### EXERCISE
Set down the records that follow in full and without changes.

[Dataset excerpts]
◆ ◆ ◆ ◆

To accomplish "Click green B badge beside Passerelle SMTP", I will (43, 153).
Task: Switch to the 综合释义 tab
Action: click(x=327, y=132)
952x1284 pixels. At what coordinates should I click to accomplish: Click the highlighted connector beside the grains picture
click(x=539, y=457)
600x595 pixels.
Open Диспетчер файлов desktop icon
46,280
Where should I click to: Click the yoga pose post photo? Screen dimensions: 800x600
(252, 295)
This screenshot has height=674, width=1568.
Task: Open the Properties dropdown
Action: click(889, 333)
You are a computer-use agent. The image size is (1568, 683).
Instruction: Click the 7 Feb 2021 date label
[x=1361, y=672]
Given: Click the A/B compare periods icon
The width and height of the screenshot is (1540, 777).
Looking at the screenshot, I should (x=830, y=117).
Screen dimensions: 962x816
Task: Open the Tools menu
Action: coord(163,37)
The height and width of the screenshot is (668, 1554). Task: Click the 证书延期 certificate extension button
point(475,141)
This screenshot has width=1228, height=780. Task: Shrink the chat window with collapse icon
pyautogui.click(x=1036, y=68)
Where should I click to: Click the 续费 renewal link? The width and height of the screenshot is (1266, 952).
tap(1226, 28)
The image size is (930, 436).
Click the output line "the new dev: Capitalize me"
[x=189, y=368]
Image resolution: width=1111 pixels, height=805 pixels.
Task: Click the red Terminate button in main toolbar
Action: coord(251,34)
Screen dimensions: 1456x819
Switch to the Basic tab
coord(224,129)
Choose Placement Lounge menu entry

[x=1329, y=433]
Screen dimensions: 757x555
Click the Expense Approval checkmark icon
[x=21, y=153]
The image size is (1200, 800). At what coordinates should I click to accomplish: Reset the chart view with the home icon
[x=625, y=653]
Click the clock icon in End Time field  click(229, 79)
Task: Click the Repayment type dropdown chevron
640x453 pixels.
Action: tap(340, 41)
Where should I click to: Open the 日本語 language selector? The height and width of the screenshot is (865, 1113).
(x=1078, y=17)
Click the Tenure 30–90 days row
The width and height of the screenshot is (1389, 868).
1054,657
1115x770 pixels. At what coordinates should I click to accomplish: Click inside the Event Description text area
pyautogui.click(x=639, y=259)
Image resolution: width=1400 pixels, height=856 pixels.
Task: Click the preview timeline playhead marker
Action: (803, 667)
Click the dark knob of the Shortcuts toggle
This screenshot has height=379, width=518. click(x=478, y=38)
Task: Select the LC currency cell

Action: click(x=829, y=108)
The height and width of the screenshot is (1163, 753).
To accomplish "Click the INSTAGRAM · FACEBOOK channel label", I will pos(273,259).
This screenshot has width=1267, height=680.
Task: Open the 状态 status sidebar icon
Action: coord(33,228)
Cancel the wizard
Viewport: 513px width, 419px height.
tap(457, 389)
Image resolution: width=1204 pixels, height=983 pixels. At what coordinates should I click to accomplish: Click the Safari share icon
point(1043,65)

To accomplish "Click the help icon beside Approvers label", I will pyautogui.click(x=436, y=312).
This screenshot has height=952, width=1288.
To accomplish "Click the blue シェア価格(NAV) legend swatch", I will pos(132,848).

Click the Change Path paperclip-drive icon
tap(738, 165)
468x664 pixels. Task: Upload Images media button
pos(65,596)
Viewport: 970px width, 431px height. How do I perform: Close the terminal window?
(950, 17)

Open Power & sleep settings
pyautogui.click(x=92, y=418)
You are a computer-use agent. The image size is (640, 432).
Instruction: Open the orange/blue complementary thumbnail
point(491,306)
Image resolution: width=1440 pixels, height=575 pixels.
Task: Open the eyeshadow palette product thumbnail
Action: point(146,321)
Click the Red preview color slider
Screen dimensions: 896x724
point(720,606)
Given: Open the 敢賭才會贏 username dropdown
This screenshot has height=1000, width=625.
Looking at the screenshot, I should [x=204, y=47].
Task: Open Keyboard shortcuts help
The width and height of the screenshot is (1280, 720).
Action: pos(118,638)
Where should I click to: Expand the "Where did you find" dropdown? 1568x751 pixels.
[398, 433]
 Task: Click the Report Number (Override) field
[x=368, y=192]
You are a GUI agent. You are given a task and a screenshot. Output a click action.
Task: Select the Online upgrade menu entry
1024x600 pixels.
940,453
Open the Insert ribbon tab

◆ ◆ ◆ ◆

### ANSWER SECTION
To accomplish "Click green B badge beside Passerelle SMTP", I will (43, 153).
Task: Switch to the 综合释义 tab
Action: click(x=327, y=132)
952x1284 pixels. At what coordinates should I click to accomplish: Click the highlighted connector beside the grains picture
click(x=539, y=457)
600x595 pixels.
Open Диспетчер файлов desktop icon
46,280
Where should I click to: Click the yoga pose post photo? Screen dimensions: 800x600
(252, 295)
This screenshot has height=674, width=1568.
Task: Open the Properties dropdown
Action: click(889, 333)
You are a computer-use agent. The image size is (1568, 683).
Instruction: Click the 7 Feb 2021 date label
[x=1361, y=672]
Given: Click the A/B compare periods icon
The width and height of the screenshot is (1540, 777).
Looking at the screenshot, I should (x=830, y=117).
Screen dimensions: 962x816
Task: Open the Tools menu
Action: coord(163,37)
The height and width of the screenshot is (668, 1554). Task: Click the 证书延期 certificate extension button
point(475,141)
This screenshot has width=1228, height=780. Task: Shrink the chat window with collapse icon
pyautogui.click(x=1036, y=68)
Where should I click to: Click the 续费 renewal link? The width and height of the screenshot is (1266, 952).
tap(1226, 28)
The image size is (930, 436).
Click the output line "the new dev: Capitalize me"
[x=189, y=368]
Image resolution: width=1111 pixels, height=805 pixels.
Task: Click the red Terminate button in main toolbar
Action: coord(251,34)
Screen dimensions: 1456x819
Switch to the Basic tab
coord(224,129)
Choose Placement Lounge menu entry

[x=1329, y=433]
Screen dimensions: 757x555
Click the Expense Approval checkmark icon
[x=21, y=153]
The image size is (1200, 800). At what coordinates should I click to accomplish: Reset the chart view with the home icon
[x=625, y=653]
Click the clock icon in End Time field  click(229, 79)
Task: Click the Repayment type dropdown chevron
640x453 pixels.
Action: tap(340, 41)
Where should I click to: Open the 日本語 language selector? The height and width of the screenshot is (865, 1113).
(x=1078, y=17)
Click the Tenure 30–90 days row
The width and height of the screenshot is (1389, 868).
1054,657
1115x770 pixels. At what coordinates should I click to accomplish: Click inside the Event Description text area
pyautogui.click(x=639, y=259)
Image resolution: width=1400 pixels, height=856 pixels.
Task: Click the preview timeline playhead marker
Action: (803, 667)
Click the dark knob of the Shortcuts toggle
This screenshot has height=379, width=518. click(x=478, y=38)
Task: Select the LC currency cell

Action: click(x=829, y=108)
The height and width of the screenshot is (1163, 753).
To accomplish "Click the INSTAGRAM · FACEBOOK channel label", I will pos(273,259).
This screenshot has width=1267, height=680.
Task: Open the 状态 status sidebar icon
Action: coord(33,228)
Cancel the wizard
Viewport: 513px width, 419px height.
tap(457, 389)
Image resolution: width=1204 pixels, height=983 pixels. At what coordinates should I click to accomplish: Click the Safari share icon
point(1043,65)

To accomplish "Click the help icon beside Approvers label", I will pyautogui.click(x=436, y=312).
This screenshot has height=952, width=1288.
To accomplish "Click the blue シェア価格(NAV) legend swatch", I will pos(132,848).

Click the Change Path paperclip-drive icon
tap(738, 165)
468x664 pixels. Task: Upload Images media button
pos(65,596)
Viewport: 970px width, 431px height. How do I perform: Close the terminal window?
(950, 17)

Open Power & sleep settings
pyautogui.click(x=92, y=418)
You are a computer-use agent. The image size is (640, 432).
Instruction: Open the orange/blue complementary thumbnail
point(491,306)
Image resolution: width=1440 pixels, height=575 pixels.
Task: Open the eyeshadow palette product thumbnail
Action: point(146,321)
Click the Red preview color slider
Screen dimensions: 896x724
point(720,606)
Given: Open the 敢賭才會贏 username dropdown
This screenshot has height=1000, width=625.
Looking at the screenshot, I should [x=204, y=47].
Task: Open Keyboard shortcuts help
The width and height of the screenshot is (1280, 720).
Action: pos(118,638)
Where should I click to: Expand the "Where did you find" dropdown? 1568x751 pixels.
[398, 433]
 Task: Click the Report Number (Override) field
[x=368, y=192]
You are a GUI agent. You are given a task and a screenshot. Output a click action.
Task: Select the Online upgrade menu entry
1024x600 pixels.
940,453
Open the Insert ribbon tab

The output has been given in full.